▶ _PROBLEM_
Reproduce exactly the lines of the material beneath, from the line that contains "Monétisation (215, 1230)" to the line that contains "Peggy Defrance, positivité et performance (169, 706)", both included, and no other lines.

▶ _DATASET ENTRIES_
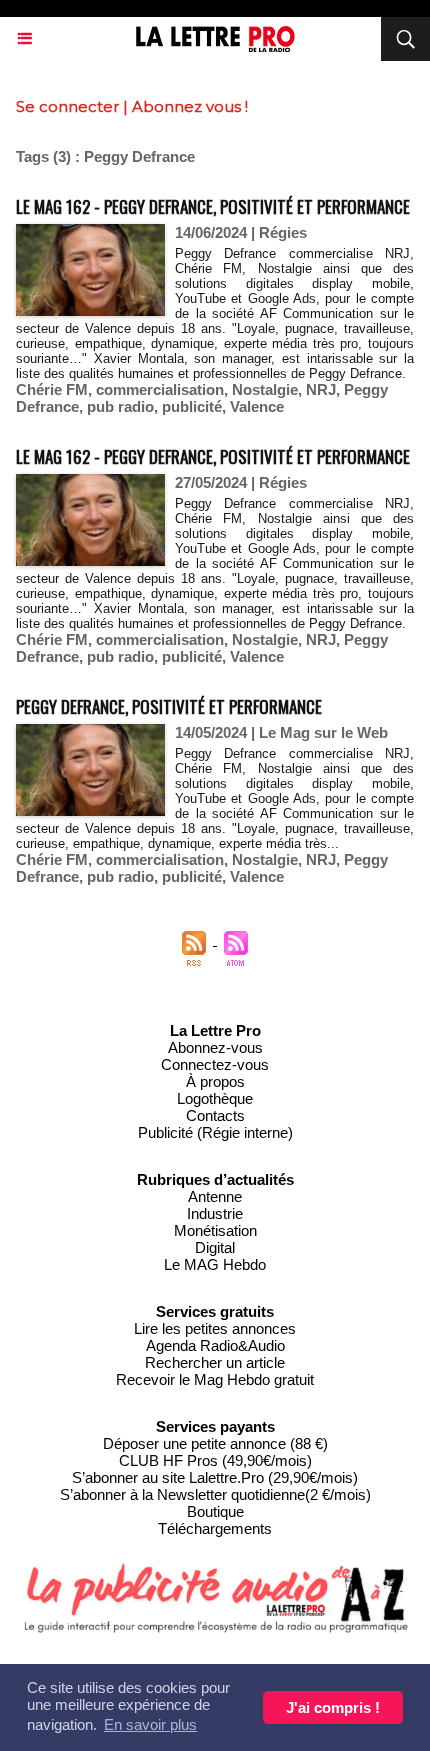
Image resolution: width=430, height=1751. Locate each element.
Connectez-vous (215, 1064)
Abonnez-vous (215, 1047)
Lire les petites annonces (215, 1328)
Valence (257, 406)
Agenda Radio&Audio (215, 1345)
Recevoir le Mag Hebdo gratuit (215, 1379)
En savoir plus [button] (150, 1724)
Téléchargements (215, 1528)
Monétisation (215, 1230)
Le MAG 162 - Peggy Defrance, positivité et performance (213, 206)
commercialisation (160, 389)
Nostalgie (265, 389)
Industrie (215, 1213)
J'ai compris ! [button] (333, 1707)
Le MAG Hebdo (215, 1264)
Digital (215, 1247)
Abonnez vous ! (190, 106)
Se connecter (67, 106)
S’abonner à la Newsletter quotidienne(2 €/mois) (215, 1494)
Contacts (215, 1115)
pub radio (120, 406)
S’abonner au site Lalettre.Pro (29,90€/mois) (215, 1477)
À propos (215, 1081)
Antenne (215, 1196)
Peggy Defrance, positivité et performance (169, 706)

---

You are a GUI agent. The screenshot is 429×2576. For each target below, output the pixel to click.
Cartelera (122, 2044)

▶ _ANSWER SECTION_
Monétisation (215, 1230)
Le MAG 162 - Peggy Defrance, positivité et performance (213, 206)
commercialisation (160, 389)
Nostalgie (265, 389)
Industrie (215, 1213)
J'ai compris ! [button] (333, 1707)
Le MAG Hebdo (215, 1264)
Digital (215, 1247)
Abonnez vous ! (190, 106)
Se connecter (67, 106)
S’abonner à la Newsletter quotidienne(2 €/mois) (215, 1494)
Contacts (215, 1115)
pub radio (120, 406)
S’abonner au site Lalettre.Pro (29,90€/mois) (215, 1477)
À propos (215, 1081)
Antenne (215, 1196)
Peggy Defrance, positivité et performance (169, 706)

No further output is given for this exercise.